Prep 45 mins
Cook 30 mins
From "The Best Freezer Cookbook"
- 1 1⁄2 cups butter, softened
- 1 1⁄2 cups granulated sugar
- 2 eggs
- 3 cups all-purpose flour
- 2 tablespoons cinnamon
- 1 cup whipping cream
- 3 tablespoons unsweetened cocoa powder
- 2 cups sour cream
- 1⁄2 cup grated semisweet chocolate
- 1⁄2 cup granulated sugar
- chocolate curls (to garnish)
- Preheat oven to 375°F.
- Line three 9 inch cake pans with parchment paper. Set aside.
- In a large bowl, beat 1-1/2 cups butter with 1-1/2 cups sugar until light and fluffy. Beat in eggs one at a time.
- In a medium bowl, stir together the flour and cinnamon. Stir this mixture into the butter/sugar mixture with a wooden spoon.
- Divide dough into 8-9 equal portions.
- Spread one portion in each pan.
- Bake for 8-12 minutes or until golden brown.
- Cool the cookies in pans on racks.

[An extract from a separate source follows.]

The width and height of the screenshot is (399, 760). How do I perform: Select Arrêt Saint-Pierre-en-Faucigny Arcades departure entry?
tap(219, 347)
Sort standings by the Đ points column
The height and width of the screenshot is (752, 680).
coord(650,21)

Remove from pans, reline pans with parchment and repeat with remaining 6 portions of dough.
- When all cookies are baked and cooling, prepare filling.

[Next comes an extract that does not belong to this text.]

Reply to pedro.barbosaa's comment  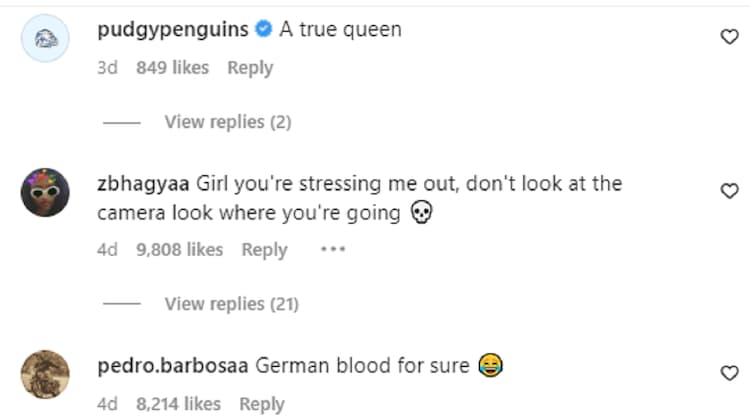point(262,404)
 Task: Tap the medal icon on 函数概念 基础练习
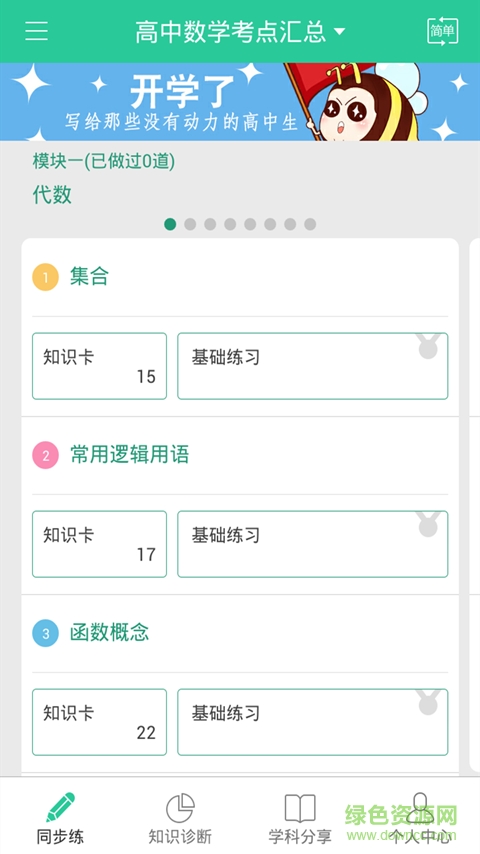[x=428, y=702]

- In a large bowl whip the cream until stiff. Sift cocoa and fold into cream.
- In another bowl stir together sugar and sour cream until sugar dissolves. Stir in grated semi-sweet chocolate.
- Fold sour cream mixture into whipped cream mixture.
- To assemble:.
- Arrange one cookie on a cake plate; spread with about 1/9 of filling. Keep layering cookies and filling finishing with filling. Garnish with a pile of chocolate curls.
- To freeze: Freeze on a cardboard cake circle you can purchase at a baking supply store. Layer as above and then insert a few toothpicks in the top to hold the plastic wrap off the top of the torte.
- Wrap in plastic and then in foil. Label and freezer for up to 2 months.
- To serve:.
- Thaw on counter for 1 hour before serving. Unwrap, remove toothpicks and garnish with the chocolate curls.
- To make chocolate curls: Run a vegetable peeler over a brick of chocolate and pieces will "curl" off the peeler.